Source text –

BEGIN

Father Brendan Flynn
First impression. Father Flynn first appears in scene 1, where he presents the classic image of a priest in his traditional place of authority: the pulpit. Dressed in green and gold vestments, he is delivering a sermon to his congregation. We see him here in isolation. He is the only onstage character, and the only words we hear are his monologue, though we will later learn that Sisters Aloysius and James are among those listening in the congregation offstage. Flynn’s opening line is the question the play will tackle: “What do you do when you’re not sure?”
Final impression. Flynn’s last image in the play is quite different from the opening one. Dressed now in a black cassock, he is alone again, but this time in someone else’s place of authority—the office of Sister Aloysius—and he is on her phone calling for help with his final line: “I need to make an appointment to see the bishop.”
Character arc. Flynn begins his dramatic journey as a powerful man imparting words of wisdom and ends onstage as one who has lost power and is now in flight. We will learn in the final scene, however, that his loss of power is only temporary. In the offstage world, he will soon receive a promotion from the bishop and become the pastor of St. Jerome, another church and school. His overall arc, therefore, is circular: he begins and ends in a position of authority.

END

Raw data –
BEGIN

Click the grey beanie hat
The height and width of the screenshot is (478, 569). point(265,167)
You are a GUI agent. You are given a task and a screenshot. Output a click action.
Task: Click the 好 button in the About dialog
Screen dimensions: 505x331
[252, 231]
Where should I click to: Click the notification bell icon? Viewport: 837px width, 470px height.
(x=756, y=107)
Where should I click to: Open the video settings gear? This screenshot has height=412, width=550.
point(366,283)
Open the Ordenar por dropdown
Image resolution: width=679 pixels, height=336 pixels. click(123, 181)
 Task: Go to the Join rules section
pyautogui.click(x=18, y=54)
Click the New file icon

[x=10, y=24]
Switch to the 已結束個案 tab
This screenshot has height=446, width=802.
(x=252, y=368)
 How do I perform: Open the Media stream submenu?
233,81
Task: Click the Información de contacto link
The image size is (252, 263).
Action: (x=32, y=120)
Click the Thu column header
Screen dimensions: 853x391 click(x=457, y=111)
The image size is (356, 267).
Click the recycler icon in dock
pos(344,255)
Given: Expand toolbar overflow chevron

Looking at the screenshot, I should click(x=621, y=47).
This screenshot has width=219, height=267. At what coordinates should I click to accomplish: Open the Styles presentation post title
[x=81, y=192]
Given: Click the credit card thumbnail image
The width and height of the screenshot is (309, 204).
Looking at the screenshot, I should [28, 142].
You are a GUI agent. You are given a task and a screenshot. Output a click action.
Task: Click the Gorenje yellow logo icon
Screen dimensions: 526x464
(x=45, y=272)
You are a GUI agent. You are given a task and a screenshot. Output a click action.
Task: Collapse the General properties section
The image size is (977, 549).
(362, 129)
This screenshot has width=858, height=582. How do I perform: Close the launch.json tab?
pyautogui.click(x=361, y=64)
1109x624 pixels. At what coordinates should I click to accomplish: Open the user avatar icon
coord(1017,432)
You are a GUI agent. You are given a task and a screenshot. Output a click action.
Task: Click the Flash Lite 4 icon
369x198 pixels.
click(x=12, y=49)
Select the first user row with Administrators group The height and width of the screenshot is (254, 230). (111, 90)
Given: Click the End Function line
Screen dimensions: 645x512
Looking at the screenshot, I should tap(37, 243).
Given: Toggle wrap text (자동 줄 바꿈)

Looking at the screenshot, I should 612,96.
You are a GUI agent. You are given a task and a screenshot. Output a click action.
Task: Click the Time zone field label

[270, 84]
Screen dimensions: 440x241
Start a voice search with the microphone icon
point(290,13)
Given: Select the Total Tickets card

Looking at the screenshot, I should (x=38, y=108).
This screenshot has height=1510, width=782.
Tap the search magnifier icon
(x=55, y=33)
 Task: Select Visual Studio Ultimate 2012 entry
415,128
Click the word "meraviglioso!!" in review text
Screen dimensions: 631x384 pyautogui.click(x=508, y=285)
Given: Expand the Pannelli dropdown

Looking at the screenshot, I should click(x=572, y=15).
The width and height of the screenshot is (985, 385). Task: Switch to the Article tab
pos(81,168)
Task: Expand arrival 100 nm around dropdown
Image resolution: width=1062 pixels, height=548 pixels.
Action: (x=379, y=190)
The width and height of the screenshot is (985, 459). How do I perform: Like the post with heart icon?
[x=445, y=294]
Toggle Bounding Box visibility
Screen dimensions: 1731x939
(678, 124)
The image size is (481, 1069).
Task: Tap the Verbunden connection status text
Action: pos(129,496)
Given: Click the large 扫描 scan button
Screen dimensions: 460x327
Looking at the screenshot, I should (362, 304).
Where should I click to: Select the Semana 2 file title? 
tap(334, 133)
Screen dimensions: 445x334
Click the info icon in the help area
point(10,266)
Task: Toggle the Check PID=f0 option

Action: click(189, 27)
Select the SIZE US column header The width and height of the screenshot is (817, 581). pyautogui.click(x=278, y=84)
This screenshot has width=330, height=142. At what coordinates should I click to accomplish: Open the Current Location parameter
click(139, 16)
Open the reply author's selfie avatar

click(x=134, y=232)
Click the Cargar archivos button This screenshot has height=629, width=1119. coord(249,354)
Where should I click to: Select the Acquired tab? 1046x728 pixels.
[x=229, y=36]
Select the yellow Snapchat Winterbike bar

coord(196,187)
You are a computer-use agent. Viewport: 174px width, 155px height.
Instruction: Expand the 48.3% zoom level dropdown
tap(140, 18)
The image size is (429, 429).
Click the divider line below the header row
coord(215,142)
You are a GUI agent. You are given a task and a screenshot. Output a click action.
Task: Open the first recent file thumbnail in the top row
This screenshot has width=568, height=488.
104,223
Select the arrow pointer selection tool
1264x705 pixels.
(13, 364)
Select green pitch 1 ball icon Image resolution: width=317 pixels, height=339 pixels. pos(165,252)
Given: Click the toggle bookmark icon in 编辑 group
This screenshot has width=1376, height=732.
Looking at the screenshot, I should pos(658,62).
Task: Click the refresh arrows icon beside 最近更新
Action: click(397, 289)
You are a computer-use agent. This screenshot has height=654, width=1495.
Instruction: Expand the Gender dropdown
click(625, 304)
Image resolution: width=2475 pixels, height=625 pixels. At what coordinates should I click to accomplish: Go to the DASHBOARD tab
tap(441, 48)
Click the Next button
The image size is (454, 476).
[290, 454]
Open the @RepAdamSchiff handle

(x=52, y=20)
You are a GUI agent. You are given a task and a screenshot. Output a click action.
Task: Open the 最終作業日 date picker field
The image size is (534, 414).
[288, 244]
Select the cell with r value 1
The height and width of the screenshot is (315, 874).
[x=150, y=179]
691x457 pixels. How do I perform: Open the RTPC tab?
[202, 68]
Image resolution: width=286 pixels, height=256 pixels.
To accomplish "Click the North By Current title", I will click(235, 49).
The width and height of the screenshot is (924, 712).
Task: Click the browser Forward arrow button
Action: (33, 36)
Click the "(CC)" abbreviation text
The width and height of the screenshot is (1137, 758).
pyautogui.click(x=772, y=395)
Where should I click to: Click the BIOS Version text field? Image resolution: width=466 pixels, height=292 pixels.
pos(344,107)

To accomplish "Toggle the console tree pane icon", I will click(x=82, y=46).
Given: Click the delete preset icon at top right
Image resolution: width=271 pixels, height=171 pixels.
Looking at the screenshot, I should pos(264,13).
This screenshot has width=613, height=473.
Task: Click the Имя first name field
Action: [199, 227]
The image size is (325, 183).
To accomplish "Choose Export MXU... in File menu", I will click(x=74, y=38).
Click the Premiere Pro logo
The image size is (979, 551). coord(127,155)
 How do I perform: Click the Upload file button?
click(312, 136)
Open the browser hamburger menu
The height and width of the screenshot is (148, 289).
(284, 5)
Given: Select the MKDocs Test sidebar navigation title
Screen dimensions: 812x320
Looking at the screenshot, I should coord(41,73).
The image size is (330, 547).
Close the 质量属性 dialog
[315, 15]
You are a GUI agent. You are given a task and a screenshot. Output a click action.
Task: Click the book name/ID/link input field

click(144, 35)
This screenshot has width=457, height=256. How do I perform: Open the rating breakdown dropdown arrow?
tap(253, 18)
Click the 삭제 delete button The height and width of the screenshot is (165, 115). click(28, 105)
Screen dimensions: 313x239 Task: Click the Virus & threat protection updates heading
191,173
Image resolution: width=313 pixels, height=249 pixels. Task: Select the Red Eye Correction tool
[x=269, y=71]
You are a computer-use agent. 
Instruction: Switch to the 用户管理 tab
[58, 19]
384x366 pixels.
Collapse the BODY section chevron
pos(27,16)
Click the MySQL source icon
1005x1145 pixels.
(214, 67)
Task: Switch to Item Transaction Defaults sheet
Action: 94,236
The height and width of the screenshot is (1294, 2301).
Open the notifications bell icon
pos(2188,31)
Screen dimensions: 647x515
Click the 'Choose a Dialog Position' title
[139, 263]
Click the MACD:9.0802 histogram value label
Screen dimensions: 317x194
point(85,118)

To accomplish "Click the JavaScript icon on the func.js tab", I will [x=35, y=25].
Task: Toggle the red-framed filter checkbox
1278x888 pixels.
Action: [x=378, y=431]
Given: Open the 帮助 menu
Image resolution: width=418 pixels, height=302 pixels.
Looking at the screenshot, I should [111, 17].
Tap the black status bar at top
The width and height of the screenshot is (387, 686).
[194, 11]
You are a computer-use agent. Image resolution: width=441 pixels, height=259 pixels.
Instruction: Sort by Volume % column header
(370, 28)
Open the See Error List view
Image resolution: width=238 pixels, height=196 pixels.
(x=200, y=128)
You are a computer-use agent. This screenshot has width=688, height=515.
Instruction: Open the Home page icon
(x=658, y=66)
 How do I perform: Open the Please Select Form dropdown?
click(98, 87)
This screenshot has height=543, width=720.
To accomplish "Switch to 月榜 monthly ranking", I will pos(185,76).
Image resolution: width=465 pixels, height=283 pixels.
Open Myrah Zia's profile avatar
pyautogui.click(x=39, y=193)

END

Required tasks –
a - Reproduce the passage on Father Flynn from "Character arc. Flynn" up to and including "position of authority.".
b - Answer these questions from the passage on Father Flynn:
(i) What colors are the vestments Flynn wears in scene 1?
(ii) In whose office is Flynn in his last image of the play?
(iii) Of which church and school will Flynn become pastor?

Results for each task –
a -
Character arc. Flynn begins his dramatic journey as a powerful man imparting words of wisdom and ends onstage as one who has lost power and is now in flight. We will learn in the final scene, however, that his loss of power is only temporary. In the offstage world, he will soon receive a promotion from the bishop and become the pastor of St. Jerome, another church and school. His overall arc, therefore, is circular: he begins and ends in a position of authority.

b -
(i) Green and gold.
(ii) Sister Aloysius's.
(iii) St. Jerome.